Directions => The answer is every line of the records that holds the word "computer", copied in full.

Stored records
= = = = = = =

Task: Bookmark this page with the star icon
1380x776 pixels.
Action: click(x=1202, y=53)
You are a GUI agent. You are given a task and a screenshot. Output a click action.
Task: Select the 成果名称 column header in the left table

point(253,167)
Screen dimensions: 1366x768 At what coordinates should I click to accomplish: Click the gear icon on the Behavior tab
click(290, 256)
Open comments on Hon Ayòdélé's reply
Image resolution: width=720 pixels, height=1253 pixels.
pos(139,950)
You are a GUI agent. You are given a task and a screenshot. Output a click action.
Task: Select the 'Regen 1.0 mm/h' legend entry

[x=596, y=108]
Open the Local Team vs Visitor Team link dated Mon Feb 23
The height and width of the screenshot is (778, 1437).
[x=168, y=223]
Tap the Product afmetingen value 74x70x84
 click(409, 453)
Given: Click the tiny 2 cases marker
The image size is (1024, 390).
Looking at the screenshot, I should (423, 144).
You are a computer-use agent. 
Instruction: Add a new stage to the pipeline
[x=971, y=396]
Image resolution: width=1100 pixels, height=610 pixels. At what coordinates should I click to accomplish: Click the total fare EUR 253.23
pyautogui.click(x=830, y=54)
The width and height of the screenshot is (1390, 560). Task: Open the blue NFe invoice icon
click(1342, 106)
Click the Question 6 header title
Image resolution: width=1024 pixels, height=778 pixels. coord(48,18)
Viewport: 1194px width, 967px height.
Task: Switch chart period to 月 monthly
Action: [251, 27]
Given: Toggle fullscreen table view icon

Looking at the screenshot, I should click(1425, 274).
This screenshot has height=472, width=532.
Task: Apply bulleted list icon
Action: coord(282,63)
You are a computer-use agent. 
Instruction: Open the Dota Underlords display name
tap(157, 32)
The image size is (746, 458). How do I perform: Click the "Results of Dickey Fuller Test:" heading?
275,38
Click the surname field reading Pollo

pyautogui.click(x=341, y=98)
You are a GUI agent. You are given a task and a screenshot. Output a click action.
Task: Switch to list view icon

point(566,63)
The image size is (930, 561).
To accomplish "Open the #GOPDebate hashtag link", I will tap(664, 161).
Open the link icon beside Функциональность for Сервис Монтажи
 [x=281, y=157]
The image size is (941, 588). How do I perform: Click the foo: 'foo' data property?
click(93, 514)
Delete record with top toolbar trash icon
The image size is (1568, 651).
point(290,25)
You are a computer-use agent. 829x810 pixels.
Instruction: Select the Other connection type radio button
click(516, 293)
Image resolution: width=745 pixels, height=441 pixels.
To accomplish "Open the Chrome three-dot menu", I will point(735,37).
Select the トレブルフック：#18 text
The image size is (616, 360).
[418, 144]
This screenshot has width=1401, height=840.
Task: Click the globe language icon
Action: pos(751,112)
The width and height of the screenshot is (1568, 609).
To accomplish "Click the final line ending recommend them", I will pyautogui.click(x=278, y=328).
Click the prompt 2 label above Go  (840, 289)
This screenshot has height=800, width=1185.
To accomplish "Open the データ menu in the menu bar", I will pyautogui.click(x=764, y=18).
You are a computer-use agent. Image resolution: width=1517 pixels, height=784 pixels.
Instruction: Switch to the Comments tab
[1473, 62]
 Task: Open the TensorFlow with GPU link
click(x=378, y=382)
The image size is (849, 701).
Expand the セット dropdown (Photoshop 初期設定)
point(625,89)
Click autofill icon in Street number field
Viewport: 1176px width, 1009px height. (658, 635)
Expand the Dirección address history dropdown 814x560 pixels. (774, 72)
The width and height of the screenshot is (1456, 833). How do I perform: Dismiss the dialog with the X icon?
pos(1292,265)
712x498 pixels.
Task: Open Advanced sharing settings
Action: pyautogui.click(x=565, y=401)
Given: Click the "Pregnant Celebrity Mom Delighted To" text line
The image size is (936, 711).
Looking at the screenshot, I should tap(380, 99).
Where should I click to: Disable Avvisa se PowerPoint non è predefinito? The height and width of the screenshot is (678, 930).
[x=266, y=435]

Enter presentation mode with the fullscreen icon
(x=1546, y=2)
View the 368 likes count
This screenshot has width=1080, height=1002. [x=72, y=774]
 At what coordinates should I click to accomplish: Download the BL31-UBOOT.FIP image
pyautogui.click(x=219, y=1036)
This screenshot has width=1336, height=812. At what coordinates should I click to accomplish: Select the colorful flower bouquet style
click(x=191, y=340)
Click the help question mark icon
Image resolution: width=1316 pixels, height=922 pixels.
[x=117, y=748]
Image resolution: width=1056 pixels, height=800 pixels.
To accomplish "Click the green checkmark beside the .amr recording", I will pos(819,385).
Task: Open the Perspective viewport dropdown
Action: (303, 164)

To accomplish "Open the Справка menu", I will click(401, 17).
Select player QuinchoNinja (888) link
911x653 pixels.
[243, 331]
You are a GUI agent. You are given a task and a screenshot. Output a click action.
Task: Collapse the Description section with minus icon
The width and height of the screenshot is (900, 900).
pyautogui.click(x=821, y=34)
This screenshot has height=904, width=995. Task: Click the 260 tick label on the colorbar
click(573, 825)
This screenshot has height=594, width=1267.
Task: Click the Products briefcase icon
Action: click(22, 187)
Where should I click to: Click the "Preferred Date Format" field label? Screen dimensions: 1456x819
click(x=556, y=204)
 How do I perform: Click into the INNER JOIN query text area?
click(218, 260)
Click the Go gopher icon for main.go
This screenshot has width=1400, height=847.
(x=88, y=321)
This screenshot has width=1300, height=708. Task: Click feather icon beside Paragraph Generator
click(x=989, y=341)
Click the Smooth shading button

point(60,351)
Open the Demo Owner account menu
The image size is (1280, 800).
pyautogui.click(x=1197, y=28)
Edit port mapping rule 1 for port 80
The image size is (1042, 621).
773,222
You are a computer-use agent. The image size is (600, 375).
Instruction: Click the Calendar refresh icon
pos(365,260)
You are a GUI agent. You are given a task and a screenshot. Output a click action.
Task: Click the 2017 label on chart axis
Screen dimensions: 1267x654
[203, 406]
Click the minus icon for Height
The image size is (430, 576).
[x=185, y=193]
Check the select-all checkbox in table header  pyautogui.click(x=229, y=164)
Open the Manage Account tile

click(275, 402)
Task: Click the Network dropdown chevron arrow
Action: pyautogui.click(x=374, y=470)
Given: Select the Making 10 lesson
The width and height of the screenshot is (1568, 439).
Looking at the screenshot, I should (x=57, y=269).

= = = = = = =

Answer to the exercise =>
You are a computer-use agent. 
You are a computer-use agent. 
You are a computer-use agent. 829x810 pixels.
You are a computer-use agent. Image resolution: width=1517 pixels, height=784 pixels.
You are a computer-use agent. The image size is (600, 375).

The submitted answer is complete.